Chris Langdon holds up some seaweed
10-17-18
 
By Tiffany Woods
 
CORVALLIS, Ore. – Scientists at Oregon State University hope to scale up the production of nutritious red seaweeds with funding from the National Oceanic and Atmospheric Administration’s Sea Grant program.
 

The three-year project, funded at an anticipated $750,000, aims to use flat, mesh panels – a new technique – to farm red seaweed. The researchers will focus on two seaweeds: Gracilaria pacifica, which produces a food thickener called agar; and a patented strain of Palmaria mollis (Pacific dulse) that tastes like bacon when it’s smoked and deep-fried. They will sandwich plantlets between the mesh, allowing their fronds to poke out. After that, they’ll place the panels in oval-shaped raceway tanks on land and hang other panels from a pier in Newport, Ore. Then they’ll study how well the sea vegetables grow.

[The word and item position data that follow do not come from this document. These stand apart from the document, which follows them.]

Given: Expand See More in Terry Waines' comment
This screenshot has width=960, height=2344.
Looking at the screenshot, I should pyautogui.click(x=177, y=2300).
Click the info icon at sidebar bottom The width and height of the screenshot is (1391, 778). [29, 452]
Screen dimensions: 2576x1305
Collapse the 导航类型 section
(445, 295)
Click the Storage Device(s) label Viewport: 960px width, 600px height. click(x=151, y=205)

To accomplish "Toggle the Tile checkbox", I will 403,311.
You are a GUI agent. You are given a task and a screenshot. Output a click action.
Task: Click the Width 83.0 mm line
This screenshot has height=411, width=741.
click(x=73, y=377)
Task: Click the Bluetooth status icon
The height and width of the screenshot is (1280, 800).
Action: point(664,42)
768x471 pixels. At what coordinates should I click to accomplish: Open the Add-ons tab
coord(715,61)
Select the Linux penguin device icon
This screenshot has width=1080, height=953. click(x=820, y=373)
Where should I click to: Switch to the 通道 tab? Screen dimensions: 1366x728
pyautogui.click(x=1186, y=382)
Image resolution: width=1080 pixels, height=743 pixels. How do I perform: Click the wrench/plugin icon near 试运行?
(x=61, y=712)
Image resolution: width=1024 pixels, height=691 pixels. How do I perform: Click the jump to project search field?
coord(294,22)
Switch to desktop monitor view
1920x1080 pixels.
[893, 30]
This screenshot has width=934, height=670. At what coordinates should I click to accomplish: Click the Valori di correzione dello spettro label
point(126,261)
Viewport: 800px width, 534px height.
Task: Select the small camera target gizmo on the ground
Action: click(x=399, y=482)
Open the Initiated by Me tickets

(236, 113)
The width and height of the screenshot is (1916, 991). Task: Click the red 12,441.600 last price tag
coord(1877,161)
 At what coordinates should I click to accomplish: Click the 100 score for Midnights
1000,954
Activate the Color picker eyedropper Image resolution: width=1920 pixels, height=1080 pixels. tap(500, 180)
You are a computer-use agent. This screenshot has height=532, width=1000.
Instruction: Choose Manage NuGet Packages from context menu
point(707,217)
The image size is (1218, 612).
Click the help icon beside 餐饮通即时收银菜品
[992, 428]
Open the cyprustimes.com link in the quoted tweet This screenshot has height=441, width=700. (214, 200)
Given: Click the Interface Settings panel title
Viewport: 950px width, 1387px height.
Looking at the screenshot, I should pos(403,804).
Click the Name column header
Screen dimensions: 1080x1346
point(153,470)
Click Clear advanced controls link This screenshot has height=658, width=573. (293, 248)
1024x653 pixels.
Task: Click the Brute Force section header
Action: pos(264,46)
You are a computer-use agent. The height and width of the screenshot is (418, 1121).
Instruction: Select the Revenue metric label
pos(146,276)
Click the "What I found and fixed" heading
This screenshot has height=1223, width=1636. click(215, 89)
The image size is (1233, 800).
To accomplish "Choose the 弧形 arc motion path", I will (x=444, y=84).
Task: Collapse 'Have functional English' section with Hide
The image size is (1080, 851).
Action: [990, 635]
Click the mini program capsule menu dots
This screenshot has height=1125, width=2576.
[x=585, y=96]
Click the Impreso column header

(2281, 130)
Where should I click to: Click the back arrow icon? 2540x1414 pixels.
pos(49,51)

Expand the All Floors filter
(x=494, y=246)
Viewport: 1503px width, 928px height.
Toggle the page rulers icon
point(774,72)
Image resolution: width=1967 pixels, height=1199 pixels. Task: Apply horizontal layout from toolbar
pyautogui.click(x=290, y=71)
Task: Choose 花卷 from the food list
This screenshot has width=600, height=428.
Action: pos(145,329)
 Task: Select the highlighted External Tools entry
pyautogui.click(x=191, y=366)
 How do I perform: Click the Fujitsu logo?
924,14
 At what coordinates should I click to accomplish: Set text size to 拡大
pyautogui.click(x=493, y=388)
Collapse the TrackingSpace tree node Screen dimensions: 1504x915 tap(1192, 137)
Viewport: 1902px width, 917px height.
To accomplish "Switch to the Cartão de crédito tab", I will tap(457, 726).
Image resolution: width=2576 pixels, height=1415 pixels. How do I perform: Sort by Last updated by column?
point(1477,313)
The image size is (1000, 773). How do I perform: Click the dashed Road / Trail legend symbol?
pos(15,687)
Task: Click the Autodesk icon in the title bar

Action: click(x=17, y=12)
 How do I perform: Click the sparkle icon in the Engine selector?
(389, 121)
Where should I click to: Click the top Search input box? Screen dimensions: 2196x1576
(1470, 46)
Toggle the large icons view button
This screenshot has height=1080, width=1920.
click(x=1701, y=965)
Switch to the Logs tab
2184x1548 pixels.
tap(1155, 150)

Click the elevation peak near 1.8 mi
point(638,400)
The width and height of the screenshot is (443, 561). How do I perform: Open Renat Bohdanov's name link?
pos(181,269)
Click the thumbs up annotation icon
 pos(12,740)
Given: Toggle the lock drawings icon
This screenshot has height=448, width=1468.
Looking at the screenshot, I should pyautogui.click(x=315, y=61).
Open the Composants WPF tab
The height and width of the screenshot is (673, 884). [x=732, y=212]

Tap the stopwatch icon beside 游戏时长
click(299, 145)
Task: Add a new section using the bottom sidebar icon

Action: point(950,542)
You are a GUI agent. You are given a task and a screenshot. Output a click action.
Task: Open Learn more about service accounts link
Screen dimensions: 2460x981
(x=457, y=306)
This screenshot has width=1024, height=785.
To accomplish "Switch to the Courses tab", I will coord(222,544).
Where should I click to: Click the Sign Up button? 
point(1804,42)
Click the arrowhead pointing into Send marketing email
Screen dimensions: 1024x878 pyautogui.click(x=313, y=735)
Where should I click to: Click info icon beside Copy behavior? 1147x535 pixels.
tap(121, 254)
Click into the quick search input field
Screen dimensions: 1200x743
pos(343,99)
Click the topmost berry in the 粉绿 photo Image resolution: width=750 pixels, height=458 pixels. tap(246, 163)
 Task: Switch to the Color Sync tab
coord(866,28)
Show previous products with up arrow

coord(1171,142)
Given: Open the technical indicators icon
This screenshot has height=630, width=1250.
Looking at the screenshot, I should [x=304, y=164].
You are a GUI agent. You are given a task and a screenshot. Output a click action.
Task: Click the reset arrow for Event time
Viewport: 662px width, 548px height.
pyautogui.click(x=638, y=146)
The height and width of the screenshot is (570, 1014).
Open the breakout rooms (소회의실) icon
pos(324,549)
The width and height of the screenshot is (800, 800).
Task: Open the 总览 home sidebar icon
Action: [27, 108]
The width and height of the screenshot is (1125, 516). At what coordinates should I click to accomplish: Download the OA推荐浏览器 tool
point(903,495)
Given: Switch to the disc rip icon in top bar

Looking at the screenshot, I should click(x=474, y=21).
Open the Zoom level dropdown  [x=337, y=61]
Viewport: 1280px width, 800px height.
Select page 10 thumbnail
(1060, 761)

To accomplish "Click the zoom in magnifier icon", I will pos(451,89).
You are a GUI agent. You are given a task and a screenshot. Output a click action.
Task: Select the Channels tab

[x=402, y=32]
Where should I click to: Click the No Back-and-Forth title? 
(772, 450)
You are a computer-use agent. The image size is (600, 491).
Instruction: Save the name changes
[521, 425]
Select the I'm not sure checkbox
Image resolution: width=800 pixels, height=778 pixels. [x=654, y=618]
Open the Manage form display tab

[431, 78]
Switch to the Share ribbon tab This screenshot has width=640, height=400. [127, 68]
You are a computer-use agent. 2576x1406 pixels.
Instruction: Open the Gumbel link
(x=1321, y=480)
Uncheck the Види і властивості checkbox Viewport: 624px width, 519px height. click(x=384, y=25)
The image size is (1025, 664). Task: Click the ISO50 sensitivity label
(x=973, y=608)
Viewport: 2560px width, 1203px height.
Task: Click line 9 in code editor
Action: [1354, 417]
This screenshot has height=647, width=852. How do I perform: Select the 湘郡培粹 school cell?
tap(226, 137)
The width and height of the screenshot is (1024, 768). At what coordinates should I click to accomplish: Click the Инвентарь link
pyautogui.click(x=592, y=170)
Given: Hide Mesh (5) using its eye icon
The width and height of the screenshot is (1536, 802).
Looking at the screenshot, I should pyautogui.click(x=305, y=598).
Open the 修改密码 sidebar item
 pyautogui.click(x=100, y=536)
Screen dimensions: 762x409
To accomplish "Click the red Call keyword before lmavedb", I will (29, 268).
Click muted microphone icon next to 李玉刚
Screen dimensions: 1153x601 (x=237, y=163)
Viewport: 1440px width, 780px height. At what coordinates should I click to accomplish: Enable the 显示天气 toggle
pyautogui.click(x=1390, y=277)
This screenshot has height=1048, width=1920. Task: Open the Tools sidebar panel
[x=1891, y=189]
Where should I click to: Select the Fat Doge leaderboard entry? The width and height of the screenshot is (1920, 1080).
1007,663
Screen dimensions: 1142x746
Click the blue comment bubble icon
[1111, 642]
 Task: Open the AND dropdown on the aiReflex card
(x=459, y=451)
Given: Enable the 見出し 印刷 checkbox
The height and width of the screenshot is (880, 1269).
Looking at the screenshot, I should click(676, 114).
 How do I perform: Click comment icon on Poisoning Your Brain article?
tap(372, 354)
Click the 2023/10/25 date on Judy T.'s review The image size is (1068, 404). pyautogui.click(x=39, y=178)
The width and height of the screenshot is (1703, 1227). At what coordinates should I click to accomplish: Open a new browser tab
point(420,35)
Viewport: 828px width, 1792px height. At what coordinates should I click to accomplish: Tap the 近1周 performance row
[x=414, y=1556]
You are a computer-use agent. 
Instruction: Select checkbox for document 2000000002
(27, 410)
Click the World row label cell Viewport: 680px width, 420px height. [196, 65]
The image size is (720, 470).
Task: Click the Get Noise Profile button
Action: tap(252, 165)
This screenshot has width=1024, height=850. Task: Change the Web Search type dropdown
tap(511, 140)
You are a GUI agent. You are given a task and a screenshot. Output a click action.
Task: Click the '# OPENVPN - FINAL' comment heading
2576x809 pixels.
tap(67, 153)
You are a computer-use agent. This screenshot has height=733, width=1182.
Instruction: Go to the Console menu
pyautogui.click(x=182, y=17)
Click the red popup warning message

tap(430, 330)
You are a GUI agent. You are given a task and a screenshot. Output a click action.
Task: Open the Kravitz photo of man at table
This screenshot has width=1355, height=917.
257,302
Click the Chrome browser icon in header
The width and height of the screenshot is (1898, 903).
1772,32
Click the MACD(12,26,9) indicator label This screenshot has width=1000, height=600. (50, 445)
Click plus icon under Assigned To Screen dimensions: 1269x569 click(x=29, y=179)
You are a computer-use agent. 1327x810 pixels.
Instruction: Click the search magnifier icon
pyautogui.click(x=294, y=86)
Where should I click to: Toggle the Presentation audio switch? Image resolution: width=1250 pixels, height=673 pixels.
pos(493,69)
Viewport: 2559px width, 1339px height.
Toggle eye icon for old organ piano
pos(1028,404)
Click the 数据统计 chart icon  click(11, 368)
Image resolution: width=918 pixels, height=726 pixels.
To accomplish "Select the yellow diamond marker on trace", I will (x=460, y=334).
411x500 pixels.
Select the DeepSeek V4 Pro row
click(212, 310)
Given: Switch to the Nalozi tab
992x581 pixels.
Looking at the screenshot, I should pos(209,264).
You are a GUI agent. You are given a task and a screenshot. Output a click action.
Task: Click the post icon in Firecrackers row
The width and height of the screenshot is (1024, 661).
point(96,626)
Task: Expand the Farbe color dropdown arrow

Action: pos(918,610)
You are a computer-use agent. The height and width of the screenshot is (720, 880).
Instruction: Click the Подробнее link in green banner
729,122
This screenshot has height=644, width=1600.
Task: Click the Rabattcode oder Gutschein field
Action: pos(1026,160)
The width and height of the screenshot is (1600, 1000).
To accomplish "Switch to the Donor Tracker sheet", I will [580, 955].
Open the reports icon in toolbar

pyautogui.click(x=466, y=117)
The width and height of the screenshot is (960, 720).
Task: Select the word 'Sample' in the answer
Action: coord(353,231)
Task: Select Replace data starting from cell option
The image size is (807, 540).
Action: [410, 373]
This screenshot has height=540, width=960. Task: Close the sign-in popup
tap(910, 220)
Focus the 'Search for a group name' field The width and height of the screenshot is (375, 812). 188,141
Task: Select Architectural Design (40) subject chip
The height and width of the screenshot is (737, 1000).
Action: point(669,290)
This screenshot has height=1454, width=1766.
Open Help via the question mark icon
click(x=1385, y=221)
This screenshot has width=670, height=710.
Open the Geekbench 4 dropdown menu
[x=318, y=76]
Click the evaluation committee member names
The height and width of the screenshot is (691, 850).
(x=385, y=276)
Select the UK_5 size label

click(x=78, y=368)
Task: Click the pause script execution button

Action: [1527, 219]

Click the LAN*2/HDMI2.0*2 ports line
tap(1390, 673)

They hope that their new farming method would replace labor-intensive hatchery operations with automated inoculation of clonal strains of the seaweed. They also hope that it would allow the seaweed to be grown at biomass densities much higher than with aerated tumbler tanks or rope systems. Currently, on most open-ocean farms, red seaweeds are cultivated by tying plantlets to rope, while aerated tumbler tanks are used in land-based farms. In a raceway, a rotating paddle agitates the water, moving it in an oval circuit.

The head researcher on the project is Gregory Rorrer, an expert in algal biotechnology in the School of Chemical, Biological, and Environmental Engineering at OSU. The co-leader is Chris Langdon, an expert in marine aquaculture in OSU’s Fisheries and Wildlife Department. Langdon developed the strain of Palmaria mollis that will be used.

Oregon Sea Grant will administer the funds for the project. Shelby Walker, its director, is the lead on the project, although she won’t be conducting the research. The grant is one of 22 from NOAA totaling $11 million that was announced on Oct. 17 to further develop the nation’s marine aquaculture industry. In 2017, NOAA awarded OSU researchers two aquaculture grants totaling $779,000 to make oysters safer to eat and help hatcheries feed certain marine fish more efficiently. Langdon was the lead researcher on one of those grants.